### About this exercise
Every record that follows should be output exactly as it is given.

### Records for the exercise

***

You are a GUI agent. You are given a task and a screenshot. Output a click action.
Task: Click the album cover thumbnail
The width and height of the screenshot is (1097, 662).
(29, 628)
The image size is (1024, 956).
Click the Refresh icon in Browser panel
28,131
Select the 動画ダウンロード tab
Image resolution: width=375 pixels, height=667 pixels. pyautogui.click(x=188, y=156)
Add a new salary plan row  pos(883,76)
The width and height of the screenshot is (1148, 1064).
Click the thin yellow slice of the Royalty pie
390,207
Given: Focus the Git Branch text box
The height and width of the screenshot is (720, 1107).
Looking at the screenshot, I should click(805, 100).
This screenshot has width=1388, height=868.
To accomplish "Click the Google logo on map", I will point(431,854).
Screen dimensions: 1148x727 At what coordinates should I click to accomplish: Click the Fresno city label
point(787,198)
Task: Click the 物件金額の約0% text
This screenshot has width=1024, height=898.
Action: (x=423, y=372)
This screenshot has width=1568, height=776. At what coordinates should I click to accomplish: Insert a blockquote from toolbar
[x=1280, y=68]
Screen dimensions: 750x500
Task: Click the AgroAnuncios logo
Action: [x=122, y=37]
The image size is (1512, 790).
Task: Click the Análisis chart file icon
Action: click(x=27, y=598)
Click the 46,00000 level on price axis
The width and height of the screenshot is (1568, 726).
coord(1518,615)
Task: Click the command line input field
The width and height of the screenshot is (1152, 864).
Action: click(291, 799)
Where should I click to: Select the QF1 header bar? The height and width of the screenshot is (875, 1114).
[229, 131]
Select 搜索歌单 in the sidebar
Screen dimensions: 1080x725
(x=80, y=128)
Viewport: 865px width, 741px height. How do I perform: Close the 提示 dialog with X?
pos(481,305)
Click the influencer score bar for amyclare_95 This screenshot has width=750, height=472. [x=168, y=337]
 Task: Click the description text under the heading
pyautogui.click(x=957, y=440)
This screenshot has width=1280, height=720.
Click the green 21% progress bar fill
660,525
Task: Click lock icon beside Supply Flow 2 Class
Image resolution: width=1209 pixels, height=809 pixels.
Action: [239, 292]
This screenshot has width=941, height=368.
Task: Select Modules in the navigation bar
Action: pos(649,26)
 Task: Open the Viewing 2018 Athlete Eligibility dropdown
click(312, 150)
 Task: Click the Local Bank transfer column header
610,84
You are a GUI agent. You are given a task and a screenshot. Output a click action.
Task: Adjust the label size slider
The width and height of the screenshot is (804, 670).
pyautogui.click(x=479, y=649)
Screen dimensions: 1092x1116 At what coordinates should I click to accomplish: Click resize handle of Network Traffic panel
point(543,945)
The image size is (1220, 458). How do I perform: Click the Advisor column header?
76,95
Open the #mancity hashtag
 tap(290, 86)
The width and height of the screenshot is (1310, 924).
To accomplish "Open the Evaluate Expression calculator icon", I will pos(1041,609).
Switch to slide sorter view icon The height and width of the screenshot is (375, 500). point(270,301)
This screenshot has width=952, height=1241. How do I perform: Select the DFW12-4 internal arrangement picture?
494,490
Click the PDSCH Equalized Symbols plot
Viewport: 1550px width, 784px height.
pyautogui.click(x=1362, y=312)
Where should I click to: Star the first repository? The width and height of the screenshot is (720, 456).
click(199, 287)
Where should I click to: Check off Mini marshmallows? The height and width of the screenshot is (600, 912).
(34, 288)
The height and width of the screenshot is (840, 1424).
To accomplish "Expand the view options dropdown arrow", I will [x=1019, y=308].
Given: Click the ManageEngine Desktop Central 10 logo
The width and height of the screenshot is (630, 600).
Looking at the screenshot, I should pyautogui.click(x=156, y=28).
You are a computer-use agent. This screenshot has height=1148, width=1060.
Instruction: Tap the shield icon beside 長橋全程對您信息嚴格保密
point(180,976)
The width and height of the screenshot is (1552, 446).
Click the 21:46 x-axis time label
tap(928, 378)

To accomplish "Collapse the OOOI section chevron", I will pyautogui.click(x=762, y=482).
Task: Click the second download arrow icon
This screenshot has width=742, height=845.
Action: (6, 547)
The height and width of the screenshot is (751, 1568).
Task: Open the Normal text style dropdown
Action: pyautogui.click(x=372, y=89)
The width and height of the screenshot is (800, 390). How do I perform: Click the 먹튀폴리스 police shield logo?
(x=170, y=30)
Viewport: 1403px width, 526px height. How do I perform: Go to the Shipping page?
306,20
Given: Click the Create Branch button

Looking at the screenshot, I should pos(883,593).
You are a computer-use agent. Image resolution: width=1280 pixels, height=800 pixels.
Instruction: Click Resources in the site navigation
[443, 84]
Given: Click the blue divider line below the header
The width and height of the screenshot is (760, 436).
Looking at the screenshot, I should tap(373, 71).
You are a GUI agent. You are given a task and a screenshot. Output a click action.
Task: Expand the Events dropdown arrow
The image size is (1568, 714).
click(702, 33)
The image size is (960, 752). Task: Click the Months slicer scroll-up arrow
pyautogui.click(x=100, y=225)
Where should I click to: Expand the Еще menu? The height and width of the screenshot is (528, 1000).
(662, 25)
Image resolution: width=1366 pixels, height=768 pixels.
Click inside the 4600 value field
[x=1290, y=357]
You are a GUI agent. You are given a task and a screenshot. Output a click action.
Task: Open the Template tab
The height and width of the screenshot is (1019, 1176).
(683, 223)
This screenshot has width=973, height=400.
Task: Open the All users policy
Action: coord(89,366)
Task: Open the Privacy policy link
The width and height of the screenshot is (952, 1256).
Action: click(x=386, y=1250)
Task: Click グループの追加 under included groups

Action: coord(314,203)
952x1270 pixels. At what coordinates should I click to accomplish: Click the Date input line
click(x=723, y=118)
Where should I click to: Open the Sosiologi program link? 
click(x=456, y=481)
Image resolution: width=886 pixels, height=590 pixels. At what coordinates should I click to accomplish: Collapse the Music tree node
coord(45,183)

***

### Task response
You are a GUI agent. You are given a task and a screenshot. Output a click action.
Task: Click the album cover thumbnail
The width and height of the screenshot is (1097, 662).
(29, 628)
The image size is (1024, 956).
Click the Refresh icon in Browser panel
28,131
Select the 動画ダウンロード tab
Image resolution: width=375 pixels, height=667 pixels. pyautogui.click(x=188, y=156)
Add a new salary plan row  pos(883,76)
The width and height of the screenshot is (1148, 1064).
Click the thin yellow slice of the Royalty pie
390,207
Given: Focus the Git Branch text box
The height and width of the screenshot is (720, 1107).
Looking at the screenshot, I should click(805, 100).
This screenshot has width=1388, height=868.
To accomplish "Click the Google logo on map", I will point(431,854).
Screen dimensions: 1148x727 At what coordinates should I click to accomplish: Click the Fresno city label
point(787,198)
Task: Click the 物件金額の約0% text
This screenshot has width=1024, height=898.
Action: (x=423, y=372)
This screenshot has width=1568, height=776. At what coordinates should I click to accomplish: Insert a blockquote from toolbar
[x=1280, y=68]
Screen dimensions: 750x500
Task: Click the AgroAnuncios logo
Action: [x=122, y=37]
The image size is (1512, 790).
Task: Click the Análisis chart file icon
Action: click(x=27, y=598)
Click the 46,00000 level on price axis
The width and height of the screenshot is (1568, 726).
coord(1518,615)
Task: Click the command line input field
The width and height of the screenshot is (1152, 864).
Action: click(291, 799)
Where should I click to: Select the QF1 header bar? The height and width of the screenshot is (875, 1114).
[229, 131]
Select 搜索歌单 in the sidebar
Screen dimensions: 1080x725
(x=80, y=128)
Viewport: 865px width, 741px height. How do I perform: Close the 提示 dialog with X?
pos(481,305)
Click the influencer score bar for amyclare_95 This screenshot has width=750, height=472. [x=168, y=337]
 Task: Click the description text under the heading
pyautogui.click(x=957, y=440)
This screenshot has width=1280, height=720.
Click the green 21% progress bar fill
660,525
Task: Click lock icon beside Supply Flow 2 Class
Image resolution: width=1209 pixels, height=809 pixels.
Action: [239, 292]
This screenshot has width=941, height=368.
Task: Select Modules in the navigation bar
Action: pos(649,26)
 Task: Open the Viewing 2018 Athlete Eligibility dropdown
click(312, 150)
 Task: Click the Local Bank transfer column header
610,84
You are a GUI agent. You are given a task and a screenshot. Output a click action.
Task: Adjust the label size slider
The width and height of the screenshot is (804, 670).
pyautogui.click(x=479, y=649)
Screen dimensions: 1092x1116 At what coordinates should I click to accomplish: Click resize handle of Network Traffic panel
point(543,945)
The image size is (1220, 458). How do I perform: Click the Advisor column header?
76,95
Open the #mancity hashtag
 tap(290, 86)
The width and height of the screenshot is (1310, 924).
To accomplish "Open the Evaluate Expression calculator icon", I will pos(1041,609).
Switch to slide sorter view icon The height and width of the screenshot is (375, 500). point(270,301)
This screenshot has width=952, height=1241. How do I perform: Select the DFW12-4 internal arrangement picture?
494,490
Click the PDSCH Equalized Symbols plot
Viewport: 1550px width, 784px height.
pyautogui.click(x=1362, y=312)
Where should I click to: Star the first repository? The width and height of the screenshot is (720, 456).
click(199, 287)
Where should I click to: Check off Mini marshmallows? The height and width of the screenshot is (600, 912).
(34, 288)
The height and width of the screenshot is (840, 1424).
To accomplish "Expand the view options dropdown arrow", I will [x=1019, y=308].
Given: Click the ManageEngine Desktop Central 10 logo
The width and height of the screenshot is (630, 600).
Looking at the screenshot, I should pyautogui.click(x=156, y=28).
You are a computer-use agent. This screenshot has height=1148, width=1060.
Instruction: Tap the shield icon beside 長橋全程對您信息嚴格保密
point(180,976)
The width and height of the screenshot is (1552, 446).
Click the 21:46 x-axis time label
tap(928, 378)

To accomplish "Collapse the OOOI section chevron", I will pyautogui.click(x=762, y=482).
Task: Click the second download arrow icon
This screenshot has width=742, height=845.
Action: (6, 547)
The height and width of the screenshot is (751, 1568).
Task: Open the Normal text style dropdown
Action: pyautogui.click(x=372, y=89)
The width and height of the screenshot is (800, 390). How do I perform: Click the 먹튀폴리스 police shield logo?
(x=170, y=30)
Viewport: 1403px width, 526px height. How do I perform: Go to the Shipping page?
306,20
Given: Click the Create Branch button

Looking at the screenshot, I should pos(883,593).
You are a computer-use agent. Image resolution: width=1280 pixels, height=800 pixels.
Instruction: Click Resources in the site navigation
[443, 84]
Given: Click the blue divider line below the header
The width and height of the screenshot is (760, 436).
Looking at the screenshot, I should tap(373, 71).
You are a GUI agent. You are given a task and a screenshot. Output a click action.
Task: Expand the Events dropdown arrow
The image size is (1568, 714).
click(702, 33)
The image size is (960, 752). Task: Click the Months slicer scroll-up arrow
pyautogui.click(x=100, y=225)
Where should I click to: Expand the Еще menu? The height and width of the screenshot is (528, 1000).
(662, 25)
Image resolution: width=1366 pixels, height=768 pixels.
Click inside the 4600 value field
[x=1290, y=357]
You are a GUI agent. You are given a task and a screenshot. Output a click action.
Task: Open the Template tab
The height and width of the screenshot is (1019, 1176).
(683, 223)
This screenshot has width=973, height=400.
Task: Open the All users policy
Action: coord(89,366)
Task: Open the Privacy policy link
The width and height of the screenshot is (952, 1256).
Action: click(x=386, y=1250)
Task: Click グループの追加 under included groups

Action: coord(314,203)
952x1270 pixels. At what coordinates should I click to accomplish: Click the Date input line
click(x=723, y=118)
Where should I click to: Open the Sosiologi program link? 
click(x=456, y=481)
Image resolution: width=886 pixels, height=590 pixels. At what coordinates should I click to accomplish: Collapse the Music tree node
coord(45,183)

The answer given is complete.